> _EXERCISE OBJECTIVE_: Lines in the listing below that include the word "color" need to be copied.

> _SUPPLIED MATERIAL_:

▶

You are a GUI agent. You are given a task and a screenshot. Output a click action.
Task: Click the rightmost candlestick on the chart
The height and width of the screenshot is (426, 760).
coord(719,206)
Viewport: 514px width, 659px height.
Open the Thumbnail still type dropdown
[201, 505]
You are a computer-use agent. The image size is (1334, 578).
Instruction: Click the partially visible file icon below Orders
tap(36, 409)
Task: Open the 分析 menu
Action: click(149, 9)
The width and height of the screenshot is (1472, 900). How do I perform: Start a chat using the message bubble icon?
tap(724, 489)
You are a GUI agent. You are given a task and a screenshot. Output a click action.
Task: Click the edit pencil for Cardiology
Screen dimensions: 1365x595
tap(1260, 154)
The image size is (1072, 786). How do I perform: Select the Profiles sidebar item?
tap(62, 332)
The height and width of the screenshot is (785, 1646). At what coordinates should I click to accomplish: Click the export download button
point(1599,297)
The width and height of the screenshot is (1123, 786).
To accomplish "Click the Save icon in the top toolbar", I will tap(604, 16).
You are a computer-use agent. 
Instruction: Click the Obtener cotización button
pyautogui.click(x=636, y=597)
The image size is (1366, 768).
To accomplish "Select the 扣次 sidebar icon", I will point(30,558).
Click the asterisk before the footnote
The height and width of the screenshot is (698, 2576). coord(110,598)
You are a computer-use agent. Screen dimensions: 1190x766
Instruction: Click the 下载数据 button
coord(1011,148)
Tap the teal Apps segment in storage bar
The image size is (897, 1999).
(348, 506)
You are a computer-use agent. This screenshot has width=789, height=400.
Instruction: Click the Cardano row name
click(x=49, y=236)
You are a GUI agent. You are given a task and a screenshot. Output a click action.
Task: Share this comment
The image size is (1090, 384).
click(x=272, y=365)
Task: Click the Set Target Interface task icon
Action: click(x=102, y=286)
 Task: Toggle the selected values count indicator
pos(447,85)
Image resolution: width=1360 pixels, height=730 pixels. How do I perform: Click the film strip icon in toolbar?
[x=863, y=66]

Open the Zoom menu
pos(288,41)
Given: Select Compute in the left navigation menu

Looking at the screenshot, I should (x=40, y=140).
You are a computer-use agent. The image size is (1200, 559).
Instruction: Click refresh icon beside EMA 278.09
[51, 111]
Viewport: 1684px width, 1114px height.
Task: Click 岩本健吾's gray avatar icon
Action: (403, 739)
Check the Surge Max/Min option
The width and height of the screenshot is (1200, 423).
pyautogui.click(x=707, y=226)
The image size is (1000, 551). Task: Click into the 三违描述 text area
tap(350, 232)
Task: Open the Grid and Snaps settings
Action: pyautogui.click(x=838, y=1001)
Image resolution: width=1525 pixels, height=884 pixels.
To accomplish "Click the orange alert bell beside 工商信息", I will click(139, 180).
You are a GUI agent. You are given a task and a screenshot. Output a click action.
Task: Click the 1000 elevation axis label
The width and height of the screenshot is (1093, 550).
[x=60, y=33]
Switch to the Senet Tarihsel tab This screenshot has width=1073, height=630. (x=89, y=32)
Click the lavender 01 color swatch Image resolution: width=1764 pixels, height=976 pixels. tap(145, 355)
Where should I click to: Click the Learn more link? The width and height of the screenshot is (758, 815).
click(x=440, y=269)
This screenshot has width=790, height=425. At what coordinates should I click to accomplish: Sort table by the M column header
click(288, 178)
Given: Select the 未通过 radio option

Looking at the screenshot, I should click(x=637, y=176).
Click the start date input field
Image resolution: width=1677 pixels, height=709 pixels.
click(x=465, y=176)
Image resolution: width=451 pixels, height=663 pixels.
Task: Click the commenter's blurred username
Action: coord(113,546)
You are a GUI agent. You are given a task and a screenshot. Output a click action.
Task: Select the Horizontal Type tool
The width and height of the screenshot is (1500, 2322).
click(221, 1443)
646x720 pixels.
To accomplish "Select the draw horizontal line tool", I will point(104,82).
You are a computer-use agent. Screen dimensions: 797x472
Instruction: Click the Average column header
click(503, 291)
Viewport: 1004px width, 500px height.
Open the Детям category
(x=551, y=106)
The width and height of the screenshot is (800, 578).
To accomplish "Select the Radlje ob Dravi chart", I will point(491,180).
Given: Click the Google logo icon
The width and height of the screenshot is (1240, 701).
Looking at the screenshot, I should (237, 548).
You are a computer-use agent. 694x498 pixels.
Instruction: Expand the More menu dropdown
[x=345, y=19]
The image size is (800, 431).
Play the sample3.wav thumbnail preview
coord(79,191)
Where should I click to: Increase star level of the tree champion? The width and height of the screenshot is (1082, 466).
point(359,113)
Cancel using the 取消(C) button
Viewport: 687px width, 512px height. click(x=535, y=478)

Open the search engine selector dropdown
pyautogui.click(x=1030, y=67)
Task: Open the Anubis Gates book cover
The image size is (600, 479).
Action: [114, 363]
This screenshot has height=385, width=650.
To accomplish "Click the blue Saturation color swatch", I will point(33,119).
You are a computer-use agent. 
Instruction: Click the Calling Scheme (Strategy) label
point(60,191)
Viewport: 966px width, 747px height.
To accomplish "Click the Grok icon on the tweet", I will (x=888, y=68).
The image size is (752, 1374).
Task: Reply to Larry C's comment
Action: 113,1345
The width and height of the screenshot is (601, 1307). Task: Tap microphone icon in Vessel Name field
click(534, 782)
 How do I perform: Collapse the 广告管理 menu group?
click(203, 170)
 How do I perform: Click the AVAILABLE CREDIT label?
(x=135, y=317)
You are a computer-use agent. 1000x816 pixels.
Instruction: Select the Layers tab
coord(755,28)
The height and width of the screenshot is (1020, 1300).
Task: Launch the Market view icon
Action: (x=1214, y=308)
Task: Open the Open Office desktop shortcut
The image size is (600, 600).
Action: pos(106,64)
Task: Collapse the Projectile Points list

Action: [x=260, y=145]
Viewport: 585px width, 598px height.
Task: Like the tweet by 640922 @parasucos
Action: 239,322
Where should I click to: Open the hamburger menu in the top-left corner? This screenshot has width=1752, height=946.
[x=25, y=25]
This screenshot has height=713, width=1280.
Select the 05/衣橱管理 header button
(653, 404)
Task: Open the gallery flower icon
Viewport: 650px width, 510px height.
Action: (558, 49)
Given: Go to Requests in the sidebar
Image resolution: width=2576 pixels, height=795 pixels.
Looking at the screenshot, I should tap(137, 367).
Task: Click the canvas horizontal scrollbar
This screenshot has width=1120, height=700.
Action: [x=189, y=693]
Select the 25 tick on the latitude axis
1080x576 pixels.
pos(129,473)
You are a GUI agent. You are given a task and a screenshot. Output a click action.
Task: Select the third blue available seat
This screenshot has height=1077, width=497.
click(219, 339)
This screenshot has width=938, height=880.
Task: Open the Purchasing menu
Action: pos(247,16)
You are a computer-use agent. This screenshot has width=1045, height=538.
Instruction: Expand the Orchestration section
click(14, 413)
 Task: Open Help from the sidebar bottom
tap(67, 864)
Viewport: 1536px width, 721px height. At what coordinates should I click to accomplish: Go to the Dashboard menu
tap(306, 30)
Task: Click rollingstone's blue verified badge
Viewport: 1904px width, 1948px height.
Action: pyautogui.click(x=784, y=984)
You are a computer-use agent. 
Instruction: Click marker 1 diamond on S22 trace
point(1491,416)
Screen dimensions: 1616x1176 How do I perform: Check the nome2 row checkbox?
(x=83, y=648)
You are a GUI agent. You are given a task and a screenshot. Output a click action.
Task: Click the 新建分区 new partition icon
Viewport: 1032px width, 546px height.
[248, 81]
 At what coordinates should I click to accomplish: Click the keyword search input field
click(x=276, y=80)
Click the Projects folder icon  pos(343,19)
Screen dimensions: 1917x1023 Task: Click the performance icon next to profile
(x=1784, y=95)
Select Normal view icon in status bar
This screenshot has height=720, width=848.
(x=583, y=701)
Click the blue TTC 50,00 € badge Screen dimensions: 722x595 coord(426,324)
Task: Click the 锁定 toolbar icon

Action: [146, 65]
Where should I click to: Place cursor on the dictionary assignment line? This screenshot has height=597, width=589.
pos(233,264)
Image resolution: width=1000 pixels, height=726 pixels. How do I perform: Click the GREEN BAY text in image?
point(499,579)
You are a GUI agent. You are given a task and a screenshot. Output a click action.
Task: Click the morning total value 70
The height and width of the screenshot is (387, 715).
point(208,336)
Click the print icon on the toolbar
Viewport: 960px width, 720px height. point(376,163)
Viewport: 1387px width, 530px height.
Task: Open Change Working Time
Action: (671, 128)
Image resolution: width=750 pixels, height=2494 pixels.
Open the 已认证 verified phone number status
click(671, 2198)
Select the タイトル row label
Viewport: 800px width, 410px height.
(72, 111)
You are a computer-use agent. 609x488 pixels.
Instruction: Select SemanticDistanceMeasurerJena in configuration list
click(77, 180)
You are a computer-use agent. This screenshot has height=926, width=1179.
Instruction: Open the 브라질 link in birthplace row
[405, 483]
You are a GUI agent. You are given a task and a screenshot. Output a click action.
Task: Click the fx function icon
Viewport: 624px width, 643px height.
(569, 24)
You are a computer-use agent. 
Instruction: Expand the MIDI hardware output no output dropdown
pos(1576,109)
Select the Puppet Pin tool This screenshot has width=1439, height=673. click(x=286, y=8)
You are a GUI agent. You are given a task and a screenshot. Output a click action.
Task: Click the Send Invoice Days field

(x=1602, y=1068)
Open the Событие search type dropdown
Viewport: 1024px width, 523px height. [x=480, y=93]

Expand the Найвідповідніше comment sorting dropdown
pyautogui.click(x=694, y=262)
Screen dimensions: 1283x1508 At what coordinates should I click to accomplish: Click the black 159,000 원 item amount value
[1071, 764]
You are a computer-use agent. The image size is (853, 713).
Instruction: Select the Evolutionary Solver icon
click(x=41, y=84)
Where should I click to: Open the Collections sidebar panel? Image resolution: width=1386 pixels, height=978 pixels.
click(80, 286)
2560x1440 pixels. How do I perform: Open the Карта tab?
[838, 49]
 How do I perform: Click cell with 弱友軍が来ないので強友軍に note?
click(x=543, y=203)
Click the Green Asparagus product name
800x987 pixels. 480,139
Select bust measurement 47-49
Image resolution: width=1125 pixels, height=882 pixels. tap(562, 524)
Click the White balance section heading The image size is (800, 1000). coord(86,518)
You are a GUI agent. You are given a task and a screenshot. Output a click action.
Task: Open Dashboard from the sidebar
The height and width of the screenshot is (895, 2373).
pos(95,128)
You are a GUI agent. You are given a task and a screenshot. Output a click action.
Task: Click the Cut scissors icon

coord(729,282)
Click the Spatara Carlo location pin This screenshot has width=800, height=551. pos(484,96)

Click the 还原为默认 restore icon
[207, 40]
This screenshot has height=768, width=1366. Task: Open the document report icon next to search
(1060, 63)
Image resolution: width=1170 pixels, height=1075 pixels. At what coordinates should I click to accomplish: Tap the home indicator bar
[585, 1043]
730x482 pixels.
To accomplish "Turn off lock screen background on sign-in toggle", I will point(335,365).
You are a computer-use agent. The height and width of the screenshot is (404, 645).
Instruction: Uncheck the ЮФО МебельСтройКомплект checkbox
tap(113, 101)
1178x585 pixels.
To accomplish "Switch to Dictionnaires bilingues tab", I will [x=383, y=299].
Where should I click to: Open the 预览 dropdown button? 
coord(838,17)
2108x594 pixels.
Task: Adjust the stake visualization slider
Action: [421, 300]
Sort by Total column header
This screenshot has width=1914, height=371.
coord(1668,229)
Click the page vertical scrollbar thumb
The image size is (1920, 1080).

◀

> _RESPONSE AREA_:
Click the lavender 01 color swatch Image resolution: width=1764 pixels, height=976 pixels. tap(145, 355)
To accomplish "Click the blue Saturation color swatch", I will point(33,119).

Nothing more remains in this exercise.